● SOURCE RECORDS:
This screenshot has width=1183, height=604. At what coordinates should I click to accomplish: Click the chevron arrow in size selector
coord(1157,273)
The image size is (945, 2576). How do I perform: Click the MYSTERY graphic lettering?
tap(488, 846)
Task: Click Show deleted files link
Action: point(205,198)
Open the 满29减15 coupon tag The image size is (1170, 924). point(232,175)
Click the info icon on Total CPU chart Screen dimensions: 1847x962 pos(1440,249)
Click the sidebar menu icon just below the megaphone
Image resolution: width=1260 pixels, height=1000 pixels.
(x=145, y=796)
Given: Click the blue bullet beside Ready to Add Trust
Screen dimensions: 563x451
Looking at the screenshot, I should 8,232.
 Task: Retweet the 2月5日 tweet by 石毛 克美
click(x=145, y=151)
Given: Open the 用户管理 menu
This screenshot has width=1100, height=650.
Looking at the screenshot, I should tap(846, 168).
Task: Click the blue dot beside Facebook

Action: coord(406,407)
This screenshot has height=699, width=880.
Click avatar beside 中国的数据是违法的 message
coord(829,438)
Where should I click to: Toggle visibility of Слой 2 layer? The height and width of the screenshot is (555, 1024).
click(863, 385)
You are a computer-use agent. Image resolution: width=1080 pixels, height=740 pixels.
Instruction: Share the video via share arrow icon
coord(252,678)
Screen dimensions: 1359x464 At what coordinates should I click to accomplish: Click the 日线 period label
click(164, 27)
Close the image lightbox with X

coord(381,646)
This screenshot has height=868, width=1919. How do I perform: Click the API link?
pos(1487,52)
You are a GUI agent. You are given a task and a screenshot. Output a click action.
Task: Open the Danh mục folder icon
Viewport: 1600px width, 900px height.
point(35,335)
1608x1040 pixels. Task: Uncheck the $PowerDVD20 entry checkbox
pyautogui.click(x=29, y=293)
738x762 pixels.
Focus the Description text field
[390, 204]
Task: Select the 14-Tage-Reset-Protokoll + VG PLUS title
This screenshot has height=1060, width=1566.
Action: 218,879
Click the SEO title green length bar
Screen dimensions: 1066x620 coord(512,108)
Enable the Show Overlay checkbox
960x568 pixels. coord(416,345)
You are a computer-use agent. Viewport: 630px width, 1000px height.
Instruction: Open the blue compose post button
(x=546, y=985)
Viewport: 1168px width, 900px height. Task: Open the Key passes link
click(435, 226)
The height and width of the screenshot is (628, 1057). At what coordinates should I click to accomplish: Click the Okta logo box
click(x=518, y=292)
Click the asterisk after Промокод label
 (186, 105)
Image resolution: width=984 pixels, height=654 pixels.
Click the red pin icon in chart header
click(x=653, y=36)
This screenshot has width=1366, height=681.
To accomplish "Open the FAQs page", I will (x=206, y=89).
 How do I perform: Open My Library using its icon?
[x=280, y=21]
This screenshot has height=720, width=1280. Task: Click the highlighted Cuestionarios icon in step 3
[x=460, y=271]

● TASK PROMPT:
Using the entries above, find all lines with "computer". Copy them.

● ANSWER SPACE:
You are a computer-use agent. Image resolution: width=1080 pixels, height=740 pixels.
You are a computer-use agent. Viewport: 630px width, 1000px height.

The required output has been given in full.